It rained last weekend, bringing the Alouette River up, and with it, a strong showing of chum salmon.

As I snap pictures of spawners scooping redds in the gravel with their tail fins, a man with a fishing rod approaches.

“Fished this stream before?” I ask.

“Second time for me,” he says. “You live near here?”

“For many years.”

Fish thrash noisily near the shoreline.

The new fisher walks into the water towards them, something a DFO officer would say not to do, but there aren’t any here today.

“Don’t go in there,” I say. “That’s where fish are spawning.”

“OK,” he says, agreeably, and finds a spot on shore with the others, hoping an irritated  chum will snap at yellow wool on the end of a hook.

“They probably won’t,” says Arthur Olesliak, of Hatch Match’r Fly and Tackle.

“Fishing is good everywhere – chinook and coho - ” he says, because of net closures, “but you need row.”

Most anglers speak up when they see anything that threatens fish.

Last spring, several sounded the alarm when B.C. Hydro – off ramping water too quickly from Alouette Dam – left fry stranded in pools on Fern Crescent lawns.

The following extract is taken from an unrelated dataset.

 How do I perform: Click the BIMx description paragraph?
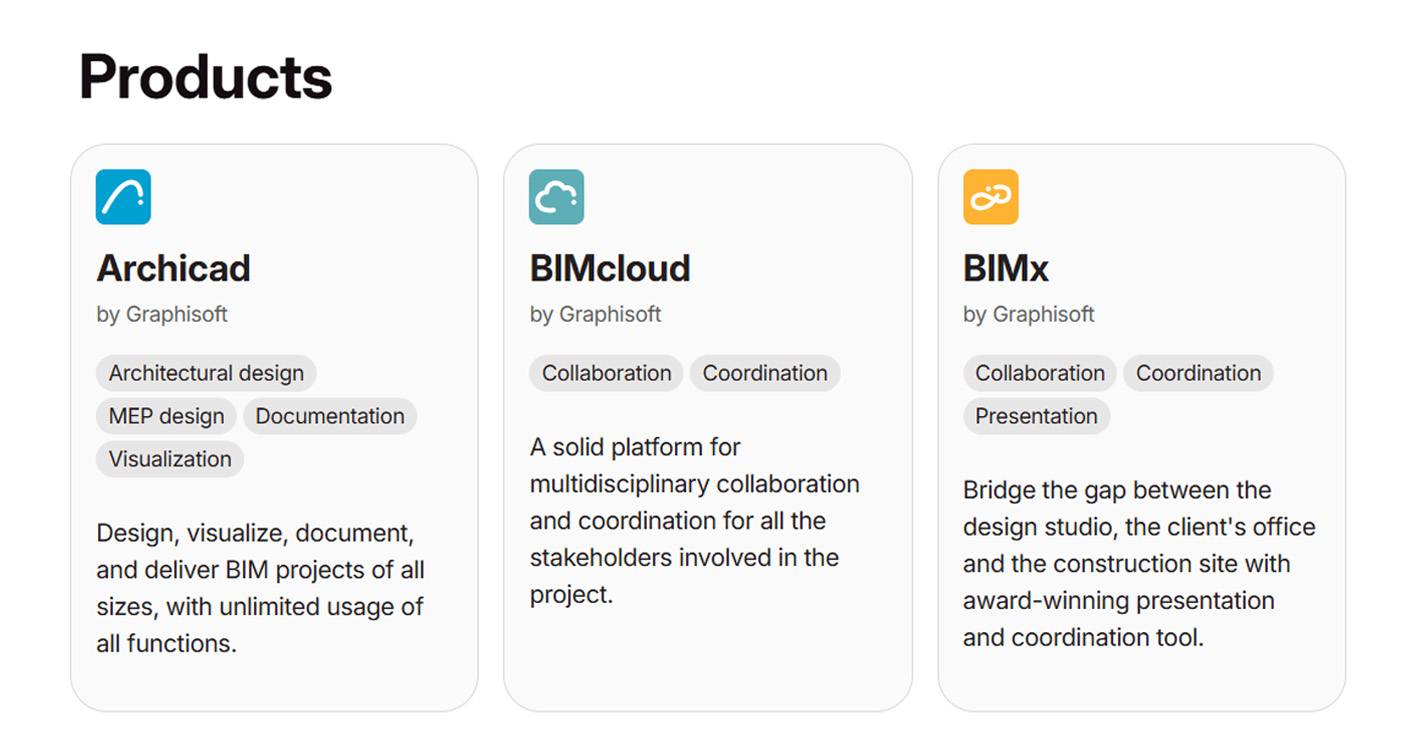click(1138, 564)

Hydro spokesman Rob Harrison, told me then that their crews of fry “salvagers” scoop up the ones they notice and return them to the river, but later agreed to a more credible scenario.

Fishermen on the stream – seeing stranded fry – would again inform Randy Morgan at Hatch Match’r of locations, and this time, he would tell Hydro where its salvagers could find fry before they died.

“Somebody screwed up last time,” said Morgan. “We didn’t have water fluctuations like that before.”

But, he adds, working directly with Harrison fixed that.

“We saw a big difference. We’ll see what happens next spring.”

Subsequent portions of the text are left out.